This article was written by Dorothy Murray and Valentine Kerboull.
In our work with international companies supplying goods to the UK, we see a number of common issues arising regularly. In our previous articles we looked at contractual payment protections for our clients. In this third of five articles based on the five elements of the Wu Xing, we take the theme of Water and explain what happens if a customer faces the fluid uncertainties of financial difficulties and descends into the winter of a formal insolvency process.
Water: understand what happens and your rights if your customer enters insolvency.
Most customers of our clients are English limited companies. If they hit significant financial difficulty, they may well enter a form of English law insolvency. It is therefore important for all our international clients to understand what such an insolvency could mean for them.

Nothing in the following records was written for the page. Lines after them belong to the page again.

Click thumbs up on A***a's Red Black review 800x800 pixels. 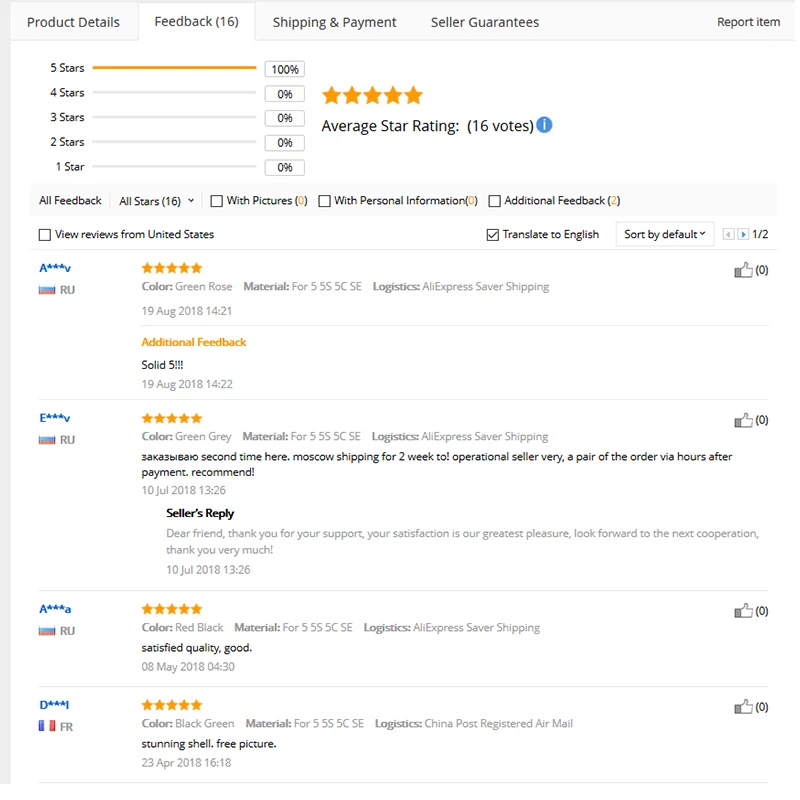743,611
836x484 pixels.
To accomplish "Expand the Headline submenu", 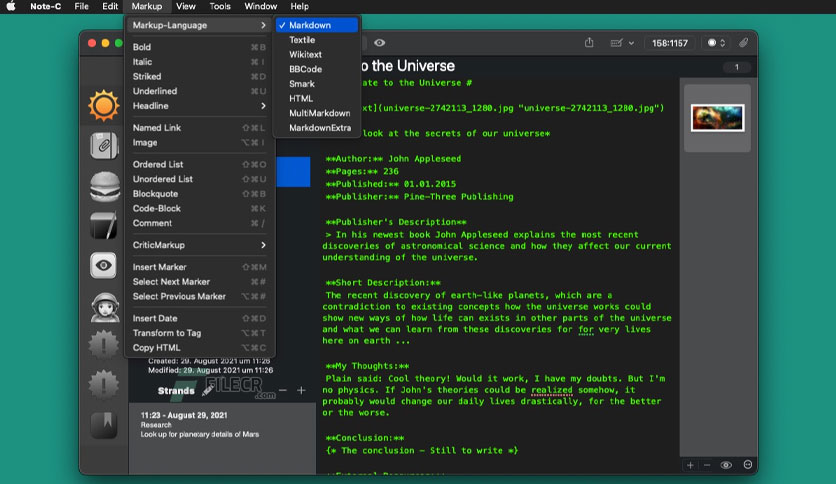I will (199, 106).
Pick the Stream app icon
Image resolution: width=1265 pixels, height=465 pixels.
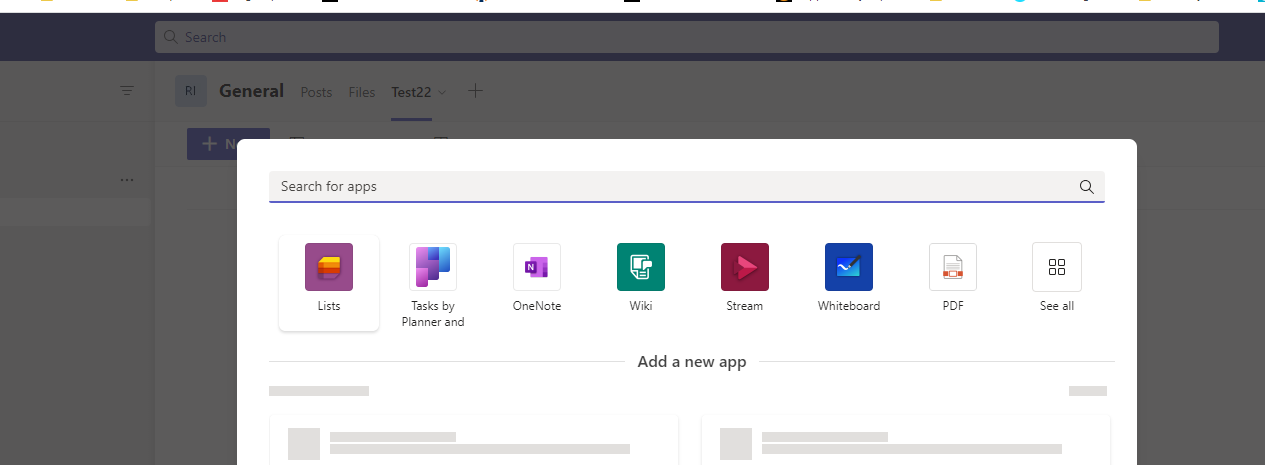[x=745, y=267]
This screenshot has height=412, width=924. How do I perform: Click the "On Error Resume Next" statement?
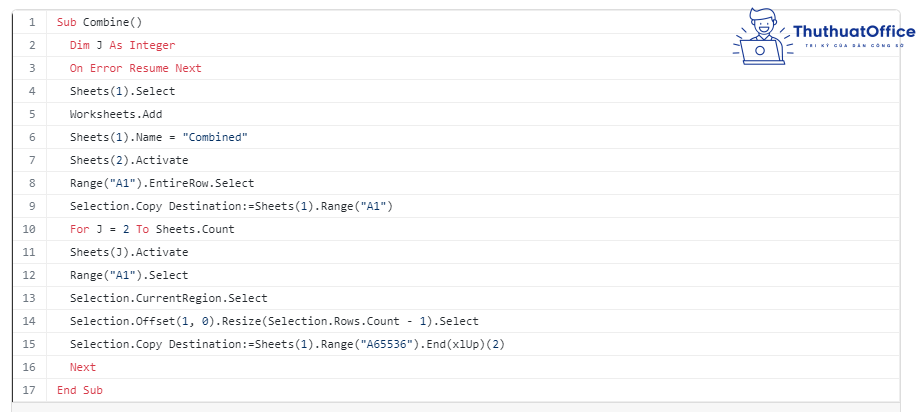135,68
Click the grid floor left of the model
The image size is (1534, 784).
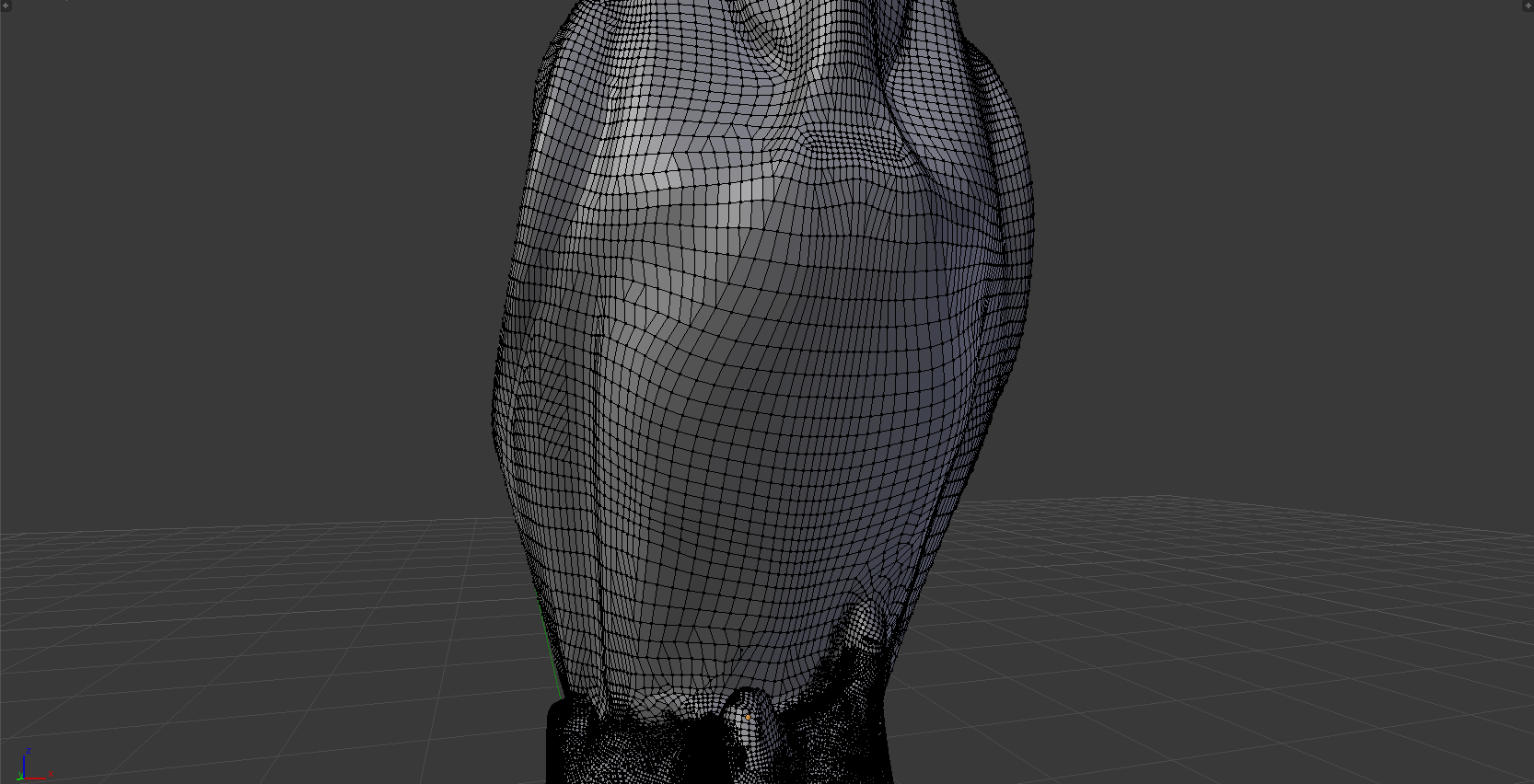coord(258,644)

If a customer enters administration, this means that there is a chance that the business can be saved as a going concern. The customer company will be under the control of an administrator, one of whose objectives will be to satisfy the company’s creditors. This is no guarantee that all creditors will receive full compensation as it depends on the value of the company’s assets and some creditors (e.g. employees, and the tax authority, HMRC) get paid in preference to unsecured creditors. An administration may be converted into a liquidation if it becomes clear at any point that there is no future as a going concern. Many administrations end in a sale of the business and assets, which can be through a “pre-pack” process (where the sale is arranged before administrators are appointed to facilitate the deal). In this case, liabilities stay with the company and are paid from the sale proceeds. There is unlikely to be any recourse to the new owner of the assets.
If a customer enters liquidation, this is usually the first step towards being dissolved (ceasing to exist as a company). The liquidator, like the administrator, will realise all the assets of the company to pay off the creditors to the extent possible. Usually, creditors only receive a % of the debt owed to them. Once the assets are all sold, the company is dissolved (legally ended).
A company in administration or in liquidation is usually subject to a “moratorium”: no new claims can be made against it, and ongoing proceedings are stayed. Creditors can however file a proof of debt and should do so.
If a customer enters into a voluntary arrangement, the management of the company stays the same. The objective is for the company and its creditors to come to an arrangement or restructuring that allows trade to continue while reducing financial pressure from creditors. The largest creditors (in value of the total debt) may be able to approve the arrangement even if not all creditors do not agree.
In all insolvency proceedings, the insolvency practitioners have wide discretionary powers under English law to fulfil their duties. For example, they can dispose of assets, start proceedings, manage the company as they see fit or again challenge antecedent transactions (which we look at next in Part 4 in this series).